PRO-CON: Will the anticipated Employee Free Choice Act really give workers more freedom and rights?
The Atlanta Journal-Constitution
Sunday, February 22, 2009
PRO
William Lurye, associate general counsel, AFL-CIO
The Employee Free Choice Act will make it easier for workers to bargain for better wages and benefits. If a majority of employees decide they do not want an election and sign documents stating they want to be represented by a union, the employer will be required to deal with the union. Or, if the employees decide they want an election about whether the union will represent them, an election will be held. Either way, it becomes the employees’ choice, and not the employers’ choice, how the union representing the workers will be formed.
Employer-mandated elections have resulted in workers being illegally fired in a quarter of these election campaigns. Employees are routinely threatened and forced to vote against the union. The legislation also guarantees workers a contract when they form a new union.
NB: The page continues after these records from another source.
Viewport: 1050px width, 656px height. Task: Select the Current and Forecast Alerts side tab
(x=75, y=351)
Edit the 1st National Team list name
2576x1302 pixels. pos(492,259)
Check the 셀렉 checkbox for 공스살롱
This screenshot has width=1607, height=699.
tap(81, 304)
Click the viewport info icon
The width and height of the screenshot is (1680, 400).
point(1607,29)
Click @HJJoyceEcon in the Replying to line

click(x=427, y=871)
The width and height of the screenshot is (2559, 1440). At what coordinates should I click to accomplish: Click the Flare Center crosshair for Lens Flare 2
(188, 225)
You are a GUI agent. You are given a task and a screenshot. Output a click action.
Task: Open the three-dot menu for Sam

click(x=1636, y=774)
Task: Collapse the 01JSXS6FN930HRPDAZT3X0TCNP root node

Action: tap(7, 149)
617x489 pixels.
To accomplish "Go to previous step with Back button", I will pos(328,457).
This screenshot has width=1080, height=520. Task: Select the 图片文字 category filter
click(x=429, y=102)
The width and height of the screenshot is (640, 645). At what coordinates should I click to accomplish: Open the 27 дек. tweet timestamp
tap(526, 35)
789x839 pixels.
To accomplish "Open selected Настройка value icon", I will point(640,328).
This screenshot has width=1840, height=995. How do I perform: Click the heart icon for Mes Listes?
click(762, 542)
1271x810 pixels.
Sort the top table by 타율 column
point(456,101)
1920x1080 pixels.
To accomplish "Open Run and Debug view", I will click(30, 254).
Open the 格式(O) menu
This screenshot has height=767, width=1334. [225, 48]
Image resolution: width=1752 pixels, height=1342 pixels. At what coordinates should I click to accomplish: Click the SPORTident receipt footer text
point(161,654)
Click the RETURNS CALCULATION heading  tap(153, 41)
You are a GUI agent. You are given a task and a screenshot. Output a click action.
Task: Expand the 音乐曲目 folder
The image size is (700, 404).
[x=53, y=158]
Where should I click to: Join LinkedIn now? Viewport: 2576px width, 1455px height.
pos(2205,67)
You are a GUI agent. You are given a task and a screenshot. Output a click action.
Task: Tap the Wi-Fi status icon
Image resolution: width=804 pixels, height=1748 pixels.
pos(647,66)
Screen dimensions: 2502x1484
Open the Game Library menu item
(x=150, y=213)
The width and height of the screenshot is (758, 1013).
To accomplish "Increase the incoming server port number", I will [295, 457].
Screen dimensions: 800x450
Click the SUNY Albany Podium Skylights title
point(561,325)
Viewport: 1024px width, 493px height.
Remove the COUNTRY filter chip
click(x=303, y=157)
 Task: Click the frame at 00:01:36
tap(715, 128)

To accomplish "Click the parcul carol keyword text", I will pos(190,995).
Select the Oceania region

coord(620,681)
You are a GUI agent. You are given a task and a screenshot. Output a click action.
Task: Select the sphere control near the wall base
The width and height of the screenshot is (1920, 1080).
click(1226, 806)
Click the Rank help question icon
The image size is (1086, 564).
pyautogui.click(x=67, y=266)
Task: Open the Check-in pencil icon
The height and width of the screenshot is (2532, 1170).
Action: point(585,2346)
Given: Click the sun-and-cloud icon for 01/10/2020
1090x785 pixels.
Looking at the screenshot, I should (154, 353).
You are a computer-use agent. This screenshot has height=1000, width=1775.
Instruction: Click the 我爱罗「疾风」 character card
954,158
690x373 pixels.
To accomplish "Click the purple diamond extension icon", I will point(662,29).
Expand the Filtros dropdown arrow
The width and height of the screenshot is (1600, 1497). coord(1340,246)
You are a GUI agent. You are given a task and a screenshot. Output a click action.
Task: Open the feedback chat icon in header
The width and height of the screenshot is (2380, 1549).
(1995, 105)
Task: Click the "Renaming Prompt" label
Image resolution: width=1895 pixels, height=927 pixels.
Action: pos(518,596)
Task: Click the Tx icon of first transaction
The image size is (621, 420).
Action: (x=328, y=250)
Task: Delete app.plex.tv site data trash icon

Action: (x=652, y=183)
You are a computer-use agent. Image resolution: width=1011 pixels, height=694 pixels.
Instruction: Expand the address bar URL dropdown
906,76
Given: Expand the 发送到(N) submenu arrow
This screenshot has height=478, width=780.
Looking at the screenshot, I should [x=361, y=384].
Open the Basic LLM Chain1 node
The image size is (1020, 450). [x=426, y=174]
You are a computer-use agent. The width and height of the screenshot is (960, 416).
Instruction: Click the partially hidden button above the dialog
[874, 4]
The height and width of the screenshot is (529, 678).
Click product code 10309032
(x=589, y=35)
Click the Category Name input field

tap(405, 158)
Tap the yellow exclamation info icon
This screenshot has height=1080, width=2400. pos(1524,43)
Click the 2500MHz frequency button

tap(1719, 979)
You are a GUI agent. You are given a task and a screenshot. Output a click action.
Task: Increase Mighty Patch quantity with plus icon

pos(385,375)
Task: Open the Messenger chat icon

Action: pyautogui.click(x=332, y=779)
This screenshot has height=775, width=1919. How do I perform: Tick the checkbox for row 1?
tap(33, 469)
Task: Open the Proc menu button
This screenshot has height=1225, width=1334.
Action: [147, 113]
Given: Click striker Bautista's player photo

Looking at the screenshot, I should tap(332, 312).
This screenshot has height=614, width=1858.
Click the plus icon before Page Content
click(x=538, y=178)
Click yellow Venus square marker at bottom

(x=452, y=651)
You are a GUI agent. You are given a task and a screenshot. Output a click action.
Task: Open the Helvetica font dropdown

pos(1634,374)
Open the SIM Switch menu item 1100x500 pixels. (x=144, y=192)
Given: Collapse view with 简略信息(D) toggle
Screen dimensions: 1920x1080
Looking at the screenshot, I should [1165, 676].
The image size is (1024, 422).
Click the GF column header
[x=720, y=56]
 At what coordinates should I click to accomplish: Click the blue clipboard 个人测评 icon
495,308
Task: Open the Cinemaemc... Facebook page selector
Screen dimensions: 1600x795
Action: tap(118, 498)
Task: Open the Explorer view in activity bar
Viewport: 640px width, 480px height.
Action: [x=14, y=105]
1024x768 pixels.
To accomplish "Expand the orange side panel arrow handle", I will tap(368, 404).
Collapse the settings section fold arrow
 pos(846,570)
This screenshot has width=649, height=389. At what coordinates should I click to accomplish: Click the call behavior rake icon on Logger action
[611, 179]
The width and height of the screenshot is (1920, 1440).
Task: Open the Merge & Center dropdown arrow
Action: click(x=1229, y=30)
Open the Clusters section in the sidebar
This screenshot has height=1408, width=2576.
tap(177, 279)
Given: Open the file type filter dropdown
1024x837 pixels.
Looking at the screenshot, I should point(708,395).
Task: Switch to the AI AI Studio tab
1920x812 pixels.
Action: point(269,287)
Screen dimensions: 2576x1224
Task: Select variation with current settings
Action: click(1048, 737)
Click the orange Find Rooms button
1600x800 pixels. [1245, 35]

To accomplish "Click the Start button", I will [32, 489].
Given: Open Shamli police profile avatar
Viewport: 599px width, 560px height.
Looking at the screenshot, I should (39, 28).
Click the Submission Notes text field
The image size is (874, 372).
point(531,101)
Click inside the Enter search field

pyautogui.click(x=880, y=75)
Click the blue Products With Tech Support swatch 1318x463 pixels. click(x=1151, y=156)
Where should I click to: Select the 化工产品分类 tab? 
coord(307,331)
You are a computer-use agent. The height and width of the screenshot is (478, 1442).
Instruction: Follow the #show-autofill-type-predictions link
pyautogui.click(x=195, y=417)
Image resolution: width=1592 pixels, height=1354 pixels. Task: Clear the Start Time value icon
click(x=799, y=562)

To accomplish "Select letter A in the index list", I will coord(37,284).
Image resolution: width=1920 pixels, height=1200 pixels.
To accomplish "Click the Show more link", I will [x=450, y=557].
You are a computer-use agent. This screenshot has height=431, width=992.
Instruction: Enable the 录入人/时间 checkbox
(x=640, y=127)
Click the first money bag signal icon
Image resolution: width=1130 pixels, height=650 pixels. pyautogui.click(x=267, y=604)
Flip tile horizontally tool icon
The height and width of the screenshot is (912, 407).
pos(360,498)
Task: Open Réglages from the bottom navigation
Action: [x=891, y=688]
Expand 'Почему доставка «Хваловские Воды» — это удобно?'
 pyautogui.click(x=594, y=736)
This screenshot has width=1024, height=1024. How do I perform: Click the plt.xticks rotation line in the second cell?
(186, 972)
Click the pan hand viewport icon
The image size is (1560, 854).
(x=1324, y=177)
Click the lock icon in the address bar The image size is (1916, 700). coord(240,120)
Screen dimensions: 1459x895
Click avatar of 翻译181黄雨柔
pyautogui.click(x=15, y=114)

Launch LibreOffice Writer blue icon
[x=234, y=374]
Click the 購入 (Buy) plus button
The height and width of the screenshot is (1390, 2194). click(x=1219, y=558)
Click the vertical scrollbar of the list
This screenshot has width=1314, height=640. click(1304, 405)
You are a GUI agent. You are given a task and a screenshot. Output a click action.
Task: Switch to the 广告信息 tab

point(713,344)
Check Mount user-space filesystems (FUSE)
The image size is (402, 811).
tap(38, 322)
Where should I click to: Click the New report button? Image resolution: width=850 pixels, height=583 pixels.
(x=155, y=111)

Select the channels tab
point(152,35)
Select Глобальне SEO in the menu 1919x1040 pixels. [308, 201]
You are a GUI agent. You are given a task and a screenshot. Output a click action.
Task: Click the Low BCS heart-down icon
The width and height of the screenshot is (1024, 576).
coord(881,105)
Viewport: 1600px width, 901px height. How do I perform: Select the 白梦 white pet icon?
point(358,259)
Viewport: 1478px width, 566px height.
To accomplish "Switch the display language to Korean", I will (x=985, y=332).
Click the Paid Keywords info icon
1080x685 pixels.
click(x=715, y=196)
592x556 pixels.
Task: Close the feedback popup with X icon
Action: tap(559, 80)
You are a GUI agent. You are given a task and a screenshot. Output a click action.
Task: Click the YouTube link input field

If an employer and the new union are unable to agree on a first contract, there will be federal mediation. If there is still no contract, the matter is referred to binding arbitration. This eliminates incentives under the current law for employers to stall in negotiations. Instead, good faith bargaining is promoted.
The best opportunity for working men and women to get ahead economically is by uniting with co-workers to bargain with their employers for better wages and benefits.
CON
R. Lee Creasman, labor and employment attorney and partner, Elarbee Thompson
No, the Employee Free Choice Act threatens to eliminate individual workers’ freedoms. A piece of legislation with a misleading name, the Employee Free Choice Act’s passage would represent the most significant change to long-established labor laws in over 50 years. EFCA would eliminate secret-ballot union elections and replace the right to vote with a procedure where a union would represent employees if a majority of employees sign union authorization cards, with little regard for the type of pressure exerted on employees to sign cards.
Currently, employees vote privately after hearing the issues discussed by the union and the employer. The most compelling reason not to change the current law is that unions have won over 50 percent of the secret-ballot elections conducted in the last decade. EFCA also would dramatically change the way union contracts are negotiated by eliminating an employer’s ability to take a hard stance at the bargaining table. Instead, the details of the contract could ultimately be decided by an arbitrator, not the employees and employer who would be bound to a two-year agreement neither side wanted. A cleverly titled bill, this legislation would prompt many employers to move jobs to other countries. A more apt title for it is “The Job Elimination Act.”